▸ What you should do
Using the listing below, copy exactly the lines from the one containing "Instruction: Click the Length label" to the one containing "Click the play icon in left sidebar", both lines included, and no others.

▸ Record set
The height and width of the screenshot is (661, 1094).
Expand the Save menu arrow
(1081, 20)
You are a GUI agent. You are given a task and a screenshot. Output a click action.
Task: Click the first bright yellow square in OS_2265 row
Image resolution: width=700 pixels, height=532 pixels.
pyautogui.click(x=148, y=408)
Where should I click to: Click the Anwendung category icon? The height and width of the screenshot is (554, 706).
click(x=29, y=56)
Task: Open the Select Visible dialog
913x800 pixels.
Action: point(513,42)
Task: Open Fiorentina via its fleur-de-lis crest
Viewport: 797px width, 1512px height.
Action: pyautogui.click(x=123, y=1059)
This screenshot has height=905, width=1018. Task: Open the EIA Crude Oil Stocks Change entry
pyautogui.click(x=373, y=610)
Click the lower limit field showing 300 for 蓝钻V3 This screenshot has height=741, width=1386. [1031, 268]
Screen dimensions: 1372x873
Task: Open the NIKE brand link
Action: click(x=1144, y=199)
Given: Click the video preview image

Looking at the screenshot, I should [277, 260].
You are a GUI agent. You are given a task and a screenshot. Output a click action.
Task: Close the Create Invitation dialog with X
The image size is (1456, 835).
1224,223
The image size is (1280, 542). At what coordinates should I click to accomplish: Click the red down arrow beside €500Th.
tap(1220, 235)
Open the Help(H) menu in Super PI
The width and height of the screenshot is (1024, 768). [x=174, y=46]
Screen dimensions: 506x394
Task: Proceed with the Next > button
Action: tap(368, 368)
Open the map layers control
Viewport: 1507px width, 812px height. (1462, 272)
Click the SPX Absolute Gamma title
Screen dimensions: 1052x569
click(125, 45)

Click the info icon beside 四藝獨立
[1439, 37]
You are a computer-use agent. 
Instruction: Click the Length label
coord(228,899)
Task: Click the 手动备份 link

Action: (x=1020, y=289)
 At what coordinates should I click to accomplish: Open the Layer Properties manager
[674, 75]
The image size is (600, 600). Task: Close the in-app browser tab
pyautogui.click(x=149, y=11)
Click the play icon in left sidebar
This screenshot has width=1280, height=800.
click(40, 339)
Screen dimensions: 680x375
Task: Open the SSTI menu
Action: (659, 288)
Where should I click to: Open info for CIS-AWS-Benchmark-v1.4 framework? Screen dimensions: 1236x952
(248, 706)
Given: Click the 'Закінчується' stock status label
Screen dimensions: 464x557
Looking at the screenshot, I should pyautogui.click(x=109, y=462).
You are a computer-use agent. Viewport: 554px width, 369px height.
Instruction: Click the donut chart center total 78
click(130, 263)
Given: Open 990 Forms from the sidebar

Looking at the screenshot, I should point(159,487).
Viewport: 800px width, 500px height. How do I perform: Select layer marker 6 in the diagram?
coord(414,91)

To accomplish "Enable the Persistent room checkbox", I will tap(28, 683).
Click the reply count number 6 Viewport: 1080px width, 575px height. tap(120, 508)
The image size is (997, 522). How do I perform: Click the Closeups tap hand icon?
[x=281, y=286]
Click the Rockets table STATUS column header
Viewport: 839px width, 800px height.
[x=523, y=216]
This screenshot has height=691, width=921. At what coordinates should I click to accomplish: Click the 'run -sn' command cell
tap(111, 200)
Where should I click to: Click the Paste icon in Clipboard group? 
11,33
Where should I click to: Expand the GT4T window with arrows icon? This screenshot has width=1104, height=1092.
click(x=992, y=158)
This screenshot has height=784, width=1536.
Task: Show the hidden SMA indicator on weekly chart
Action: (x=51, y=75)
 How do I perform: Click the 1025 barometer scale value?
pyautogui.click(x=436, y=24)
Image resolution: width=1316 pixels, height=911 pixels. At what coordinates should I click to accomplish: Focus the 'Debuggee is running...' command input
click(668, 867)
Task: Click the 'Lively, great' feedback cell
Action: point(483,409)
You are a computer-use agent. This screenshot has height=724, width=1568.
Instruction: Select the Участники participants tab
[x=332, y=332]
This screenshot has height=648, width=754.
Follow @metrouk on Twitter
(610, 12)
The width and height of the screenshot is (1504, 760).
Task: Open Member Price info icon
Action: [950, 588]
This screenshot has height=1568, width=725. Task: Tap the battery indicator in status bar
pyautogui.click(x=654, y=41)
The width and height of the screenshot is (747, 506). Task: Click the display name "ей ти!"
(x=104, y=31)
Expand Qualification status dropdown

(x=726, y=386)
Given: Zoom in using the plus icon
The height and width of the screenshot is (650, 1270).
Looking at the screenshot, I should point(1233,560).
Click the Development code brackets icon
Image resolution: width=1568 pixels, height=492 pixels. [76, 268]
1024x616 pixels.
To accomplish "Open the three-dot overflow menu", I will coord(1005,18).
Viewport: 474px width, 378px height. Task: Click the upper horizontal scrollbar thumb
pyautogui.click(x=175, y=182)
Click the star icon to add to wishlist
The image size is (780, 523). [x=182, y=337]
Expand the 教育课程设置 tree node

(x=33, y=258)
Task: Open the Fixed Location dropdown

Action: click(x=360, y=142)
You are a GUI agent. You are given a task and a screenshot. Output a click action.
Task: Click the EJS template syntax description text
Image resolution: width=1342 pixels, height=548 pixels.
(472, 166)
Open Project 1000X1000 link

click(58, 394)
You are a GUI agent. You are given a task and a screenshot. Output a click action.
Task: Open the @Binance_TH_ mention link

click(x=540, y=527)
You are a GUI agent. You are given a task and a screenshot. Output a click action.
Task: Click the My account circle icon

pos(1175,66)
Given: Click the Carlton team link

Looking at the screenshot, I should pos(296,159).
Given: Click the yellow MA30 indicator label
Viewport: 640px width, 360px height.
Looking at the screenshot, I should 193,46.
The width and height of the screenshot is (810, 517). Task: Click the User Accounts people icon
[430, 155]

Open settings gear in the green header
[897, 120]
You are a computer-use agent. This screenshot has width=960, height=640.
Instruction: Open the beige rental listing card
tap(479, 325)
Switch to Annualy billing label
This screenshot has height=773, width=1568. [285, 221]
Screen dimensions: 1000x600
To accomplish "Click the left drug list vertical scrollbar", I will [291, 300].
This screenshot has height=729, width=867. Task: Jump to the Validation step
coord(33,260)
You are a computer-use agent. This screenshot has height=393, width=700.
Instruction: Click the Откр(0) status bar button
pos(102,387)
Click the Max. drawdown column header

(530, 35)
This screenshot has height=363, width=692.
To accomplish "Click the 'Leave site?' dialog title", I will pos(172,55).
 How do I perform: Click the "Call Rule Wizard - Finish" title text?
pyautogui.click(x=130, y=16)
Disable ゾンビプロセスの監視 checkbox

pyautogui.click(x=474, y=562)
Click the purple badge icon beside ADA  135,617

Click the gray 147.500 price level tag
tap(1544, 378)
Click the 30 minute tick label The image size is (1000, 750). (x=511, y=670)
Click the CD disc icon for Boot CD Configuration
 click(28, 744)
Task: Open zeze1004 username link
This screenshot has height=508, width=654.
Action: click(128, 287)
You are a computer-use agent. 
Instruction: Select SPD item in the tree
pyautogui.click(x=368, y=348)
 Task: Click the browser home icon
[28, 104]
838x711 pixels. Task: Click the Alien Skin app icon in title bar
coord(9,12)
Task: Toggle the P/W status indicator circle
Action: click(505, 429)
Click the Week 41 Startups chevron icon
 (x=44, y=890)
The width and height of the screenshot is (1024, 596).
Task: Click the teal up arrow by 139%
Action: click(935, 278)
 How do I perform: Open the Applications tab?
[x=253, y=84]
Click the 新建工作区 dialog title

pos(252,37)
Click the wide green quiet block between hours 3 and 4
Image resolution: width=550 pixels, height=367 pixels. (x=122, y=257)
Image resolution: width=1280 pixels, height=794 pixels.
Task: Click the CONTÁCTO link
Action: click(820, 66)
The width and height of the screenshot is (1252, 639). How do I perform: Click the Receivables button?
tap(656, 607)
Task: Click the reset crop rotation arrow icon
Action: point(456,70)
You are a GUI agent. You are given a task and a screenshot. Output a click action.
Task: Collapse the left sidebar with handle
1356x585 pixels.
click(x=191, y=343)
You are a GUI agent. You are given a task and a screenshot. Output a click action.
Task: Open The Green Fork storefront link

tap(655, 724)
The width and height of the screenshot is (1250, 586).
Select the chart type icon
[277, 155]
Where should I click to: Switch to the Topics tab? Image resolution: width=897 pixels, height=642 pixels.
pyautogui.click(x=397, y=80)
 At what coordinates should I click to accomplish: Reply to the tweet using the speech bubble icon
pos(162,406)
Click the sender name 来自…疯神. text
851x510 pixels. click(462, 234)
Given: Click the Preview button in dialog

▸ Result of the exercise
Instruction: Click the Length label
coord(228,899)
Task: Click the 手动备份 link

Action: (x=1020, y=289)
 At what coordinates should I click to accomplish: Open the Layer Properties manager
[674, 75]
The image size is (600, 600). Task: Close the in-app browser tab
pyautogui.click(x=149, y=11)
Click the play icon in left sidebar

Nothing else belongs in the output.